## BRIEF
Show every line in the records that contains the string "width", copying each line in full. Treat uppercase and lowercase as different.

[Item-finding records]
## Start

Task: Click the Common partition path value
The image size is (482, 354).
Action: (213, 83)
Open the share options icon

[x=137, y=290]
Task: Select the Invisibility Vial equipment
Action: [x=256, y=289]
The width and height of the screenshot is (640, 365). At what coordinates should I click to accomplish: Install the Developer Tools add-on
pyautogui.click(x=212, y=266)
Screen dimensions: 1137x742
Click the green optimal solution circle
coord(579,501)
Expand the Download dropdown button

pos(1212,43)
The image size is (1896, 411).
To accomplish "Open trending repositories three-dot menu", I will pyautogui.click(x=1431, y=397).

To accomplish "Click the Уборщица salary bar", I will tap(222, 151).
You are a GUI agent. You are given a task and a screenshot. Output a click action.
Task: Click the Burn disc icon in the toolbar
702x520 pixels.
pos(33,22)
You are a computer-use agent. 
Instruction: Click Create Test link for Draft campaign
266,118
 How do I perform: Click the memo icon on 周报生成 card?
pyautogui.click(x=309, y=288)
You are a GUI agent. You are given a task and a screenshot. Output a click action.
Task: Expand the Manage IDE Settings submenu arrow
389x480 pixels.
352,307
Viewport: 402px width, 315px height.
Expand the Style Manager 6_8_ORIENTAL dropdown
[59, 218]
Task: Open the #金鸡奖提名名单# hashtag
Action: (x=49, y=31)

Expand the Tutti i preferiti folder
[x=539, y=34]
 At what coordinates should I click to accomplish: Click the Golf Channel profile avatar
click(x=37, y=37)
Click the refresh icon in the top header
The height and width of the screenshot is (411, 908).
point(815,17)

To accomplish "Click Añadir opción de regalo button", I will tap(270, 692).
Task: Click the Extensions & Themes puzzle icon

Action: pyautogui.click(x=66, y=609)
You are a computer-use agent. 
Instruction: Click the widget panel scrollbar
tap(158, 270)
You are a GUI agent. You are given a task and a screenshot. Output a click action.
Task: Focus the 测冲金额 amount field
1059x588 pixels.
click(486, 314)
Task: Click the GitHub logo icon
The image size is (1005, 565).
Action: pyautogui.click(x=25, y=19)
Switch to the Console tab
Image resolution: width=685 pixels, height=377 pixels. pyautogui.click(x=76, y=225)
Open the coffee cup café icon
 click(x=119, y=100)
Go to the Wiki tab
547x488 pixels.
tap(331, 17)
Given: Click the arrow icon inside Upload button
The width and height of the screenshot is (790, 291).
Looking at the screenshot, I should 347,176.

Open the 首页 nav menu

## End

## RESULT OF THIS EXERCISE
The width and height of the screenshot is (640, 365). At what coordinates should I click to accomplish: Install the Developer Tools add-on
Viewport: 402px width, 315px height.
The height and width of the screenshot is (411, 908).
Image resolution: width=685 pixels, height=377 pixels. pyautogui.click(x=76, y=225)
The width and height of the screenshot is (790, 291).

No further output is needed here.